* **What this task involves**
Give every line of the data again, exactly as it is written.

* **Stored data entries**
------------------------------
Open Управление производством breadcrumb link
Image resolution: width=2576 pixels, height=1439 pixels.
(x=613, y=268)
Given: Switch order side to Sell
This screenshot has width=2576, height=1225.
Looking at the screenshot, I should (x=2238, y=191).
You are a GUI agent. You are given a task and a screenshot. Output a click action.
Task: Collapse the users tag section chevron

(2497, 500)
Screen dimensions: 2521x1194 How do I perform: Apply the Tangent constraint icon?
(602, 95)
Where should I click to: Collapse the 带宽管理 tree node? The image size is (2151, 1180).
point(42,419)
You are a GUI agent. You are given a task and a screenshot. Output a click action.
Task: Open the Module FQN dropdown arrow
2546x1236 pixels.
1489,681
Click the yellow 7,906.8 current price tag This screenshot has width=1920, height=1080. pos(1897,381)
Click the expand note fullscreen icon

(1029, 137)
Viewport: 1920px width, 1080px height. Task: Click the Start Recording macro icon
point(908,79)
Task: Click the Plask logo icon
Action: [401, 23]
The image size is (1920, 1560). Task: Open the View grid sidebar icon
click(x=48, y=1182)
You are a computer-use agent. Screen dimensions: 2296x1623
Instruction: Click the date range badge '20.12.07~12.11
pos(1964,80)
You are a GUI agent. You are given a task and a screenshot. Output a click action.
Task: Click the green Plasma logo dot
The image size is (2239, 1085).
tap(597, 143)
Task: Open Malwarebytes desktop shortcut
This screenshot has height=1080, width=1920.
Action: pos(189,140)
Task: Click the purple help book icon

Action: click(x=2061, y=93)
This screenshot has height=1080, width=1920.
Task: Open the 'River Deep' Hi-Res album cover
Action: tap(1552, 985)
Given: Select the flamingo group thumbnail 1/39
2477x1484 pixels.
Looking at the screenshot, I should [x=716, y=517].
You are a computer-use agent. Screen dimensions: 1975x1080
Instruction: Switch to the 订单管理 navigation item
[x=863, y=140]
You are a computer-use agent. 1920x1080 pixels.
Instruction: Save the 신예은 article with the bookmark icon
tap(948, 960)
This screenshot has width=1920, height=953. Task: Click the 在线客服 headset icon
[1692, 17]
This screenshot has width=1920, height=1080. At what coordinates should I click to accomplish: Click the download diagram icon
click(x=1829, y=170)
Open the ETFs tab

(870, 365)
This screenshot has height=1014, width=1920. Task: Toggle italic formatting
------------------------------
* **Task result**
Open Управление производством breadcrumb link
Image resolution: width=2576 pixels, height=1439 pixels.
(x=613, y=268)
Given: Switch order side to Sell
This screenshot has width=2576, height=1225.
Looking at the screenshot, I should (x=2238, y=191).
You are a GUI agent. You are given a task and a screenshot. Output a click action.
Task: Collapse the users tag section chevron

(2497, 500)
Screen dimensions: 2521x1194 How do I perform: Apply the Tangent constraint icon?
(602, 95)
Where should I click to: Collapse the 带宽管理 tree node? The image size is (2151, 1180).
point(42,419)
You are a GUI agent. You are given a task and a screenshot. Output a click action.
Task: Open the Module FQN dropdown arrow
2546x1236 pixels.
1489,681
Click the yellow 7,906.8 current price tag This screenshot has width=1920, height=1080. pos(1897,381)
Click the expand note fullscreen icon

(1029, 137)
Viewport: 1920px width, 1080px height. Task: Click the Start Recording macro icon
point(908,79)
Task: Click the Plask logo icon
Action: [401, 23]
The image size is (1920, 1560). Task: Open the View grid sidebar icon
click(x=48, y=1182)
You are a computer-use agent. Screen dimensions: 2296x1623
Instruction: Click the date range badge '20.12.07~12.11
pos(1964,80)
You are a GUI agent. You are given a task and a screenshot. Output a click action.
Task: Click the green Plasma logo dot
The image size is (2239, 1085).
tap(597, 143)
Task: Open Malwarebytes desktop shortcut
This screenshot has height=1080, width=1920.
Action: pos(189,140)
Task: Click the purple help book icon

Action: click(x=2061, y=93)
This screenshot has height=1080, width=1920.
Task: Open the 'River Deep' Hi-Res album cover
Action: tap(1552, 985)
Given: Select the flamingo group thumbnail 1/39
2477x1484 pixels.
Looking at the screenshot, I should [x=716, y=517].
You are a computer-use agent. Screen dimensions: 1975x1080
Instruction: Switch to the 订单管理 navigation item
[x=863, y=140]
You are a computer-use agent. 1920x1080 pixels.
Instruction: Save the 신예은 article with the bookmark icon
tap(948, 960)
This screenshot has width=1920, height=953. Task: Click the 在线客服 headset icon
[1692, 17]
This screenshot has width=1920, height=1080. At what coordinates should I click to accomplish: Click the download diagram icon
click(x=1829, y=170)
Open the ETFs tab

(870, 365)
This screenshot has height=1014, width=1920. Task: Toggle italic formatting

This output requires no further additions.